En Galicia, especialmente en las zonas rurales, muchas mujeres se pasan más de la mitad de su vida de luto. Conozco a algunas que se autoimponen lutos extremos que tiñen de negro los mejores años de su vida. Lutos por el marido aún cuando no se soportasen en vida, lutos por padres tan ancianos que suena ridículo. Lutos de vestimenta, lutos que alejan a las mujeres de los eventos sociales, lutos que prohíben bailar delante de los vecinos y hasta escuchar música en público.

Lo que parecía ser bueno para las mujeres, los terapeutas dicen que vivimos más años y remontamos antes nuestra cotidianeidad, se ha acabado convirtiendo en un castigo de doble rasero: la madre viuda, más disponible que nunca, se vuelca en la familia y en los quehaceres domésticos. Mientras, el luto penaliza su vida emocional y sexual o peor, ni siquiera sus allegados contemplan esta posibilidad.
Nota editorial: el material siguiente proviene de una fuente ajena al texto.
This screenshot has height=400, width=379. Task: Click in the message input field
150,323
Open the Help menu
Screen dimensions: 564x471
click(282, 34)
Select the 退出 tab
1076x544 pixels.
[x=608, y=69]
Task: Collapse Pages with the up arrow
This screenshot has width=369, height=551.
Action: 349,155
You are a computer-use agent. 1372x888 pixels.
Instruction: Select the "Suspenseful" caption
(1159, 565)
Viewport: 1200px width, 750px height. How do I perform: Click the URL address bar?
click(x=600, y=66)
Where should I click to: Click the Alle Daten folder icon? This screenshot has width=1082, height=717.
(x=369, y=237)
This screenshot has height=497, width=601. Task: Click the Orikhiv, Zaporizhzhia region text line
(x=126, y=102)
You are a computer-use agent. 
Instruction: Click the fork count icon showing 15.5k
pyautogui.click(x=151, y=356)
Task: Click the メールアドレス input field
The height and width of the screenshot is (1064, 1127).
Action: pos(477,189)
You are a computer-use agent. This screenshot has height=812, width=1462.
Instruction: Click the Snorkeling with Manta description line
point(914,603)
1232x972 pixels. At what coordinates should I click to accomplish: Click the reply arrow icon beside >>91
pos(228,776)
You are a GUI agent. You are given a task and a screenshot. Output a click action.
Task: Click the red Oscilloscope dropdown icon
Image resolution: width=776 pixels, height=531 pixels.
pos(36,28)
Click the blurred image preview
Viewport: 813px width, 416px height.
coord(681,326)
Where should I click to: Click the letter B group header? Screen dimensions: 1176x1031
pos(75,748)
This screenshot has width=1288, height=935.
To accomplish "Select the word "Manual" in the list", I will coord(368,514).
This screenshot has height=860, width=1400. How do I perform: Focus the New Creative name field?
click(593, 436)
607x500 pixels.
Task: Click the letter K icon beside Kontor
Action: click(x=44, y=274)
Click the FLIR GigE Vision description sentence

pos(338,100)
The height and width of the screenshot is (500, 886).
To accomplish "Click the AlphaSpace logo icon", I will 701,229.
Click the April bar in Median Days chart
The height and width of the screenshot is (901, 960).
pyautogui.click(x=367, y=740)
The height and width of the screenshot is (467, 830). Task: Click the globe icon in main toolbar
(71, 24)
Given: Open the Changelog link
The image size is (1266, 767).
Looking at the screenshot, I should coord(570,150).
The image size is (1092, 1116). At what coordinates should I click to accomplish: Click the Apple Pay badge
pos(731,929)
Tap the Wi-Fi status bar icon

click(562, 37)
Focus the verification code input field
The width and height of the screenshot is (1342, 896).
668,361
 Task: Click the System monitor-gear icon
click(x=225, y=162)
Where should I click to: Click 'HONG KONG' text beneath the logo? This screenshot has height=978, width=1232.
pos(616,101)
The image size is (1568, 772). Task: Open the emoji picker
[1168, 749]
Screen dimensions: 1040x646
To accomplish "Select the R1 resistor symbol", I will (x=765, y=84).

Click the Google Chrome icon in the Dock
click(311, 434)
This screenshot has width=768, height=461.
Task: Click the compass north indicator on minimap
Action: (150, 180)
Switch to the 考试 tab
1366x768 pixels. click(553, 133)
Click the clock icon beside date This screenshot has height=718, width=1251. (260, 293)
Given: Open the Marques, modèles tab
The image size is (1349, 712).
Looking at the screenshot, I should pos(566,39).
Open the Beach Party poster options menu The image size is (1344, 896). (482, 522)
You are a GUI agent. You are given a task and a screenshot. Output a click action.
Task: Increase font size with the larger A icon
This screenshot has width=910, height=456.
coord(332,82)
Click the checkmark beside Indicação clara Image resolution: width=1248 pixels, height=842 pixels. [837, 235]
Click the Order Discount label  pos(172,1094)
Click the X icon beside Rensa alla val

Porque de haberla, la vida sexual de la mujer se entierra con su difunto esposo. Mostrarse dichosa con otra pareja puede ser interpretado como falta de amor al difunto y un descaro colosal. Al contrario, la sociedad suele aplaudir la determinación de aquellos hombres viudos que buscan rápidamente una nueva pareja para que se encargue de sus necesidades y de las tareas domésticas.

El luto sigue siendo una herramienta de control sobre las mujeres siempre disponibles para sufrir por todos con la esperanza de la salvación eterna que desde luego, no nos salvará de acabar en el mismo foso. Sepan ustedes que la costumbre de vestir de negro riguroso se remonta al Imperio Romano y que yo sepa, hace algún tiempo que no llevamos los esclavos al circo.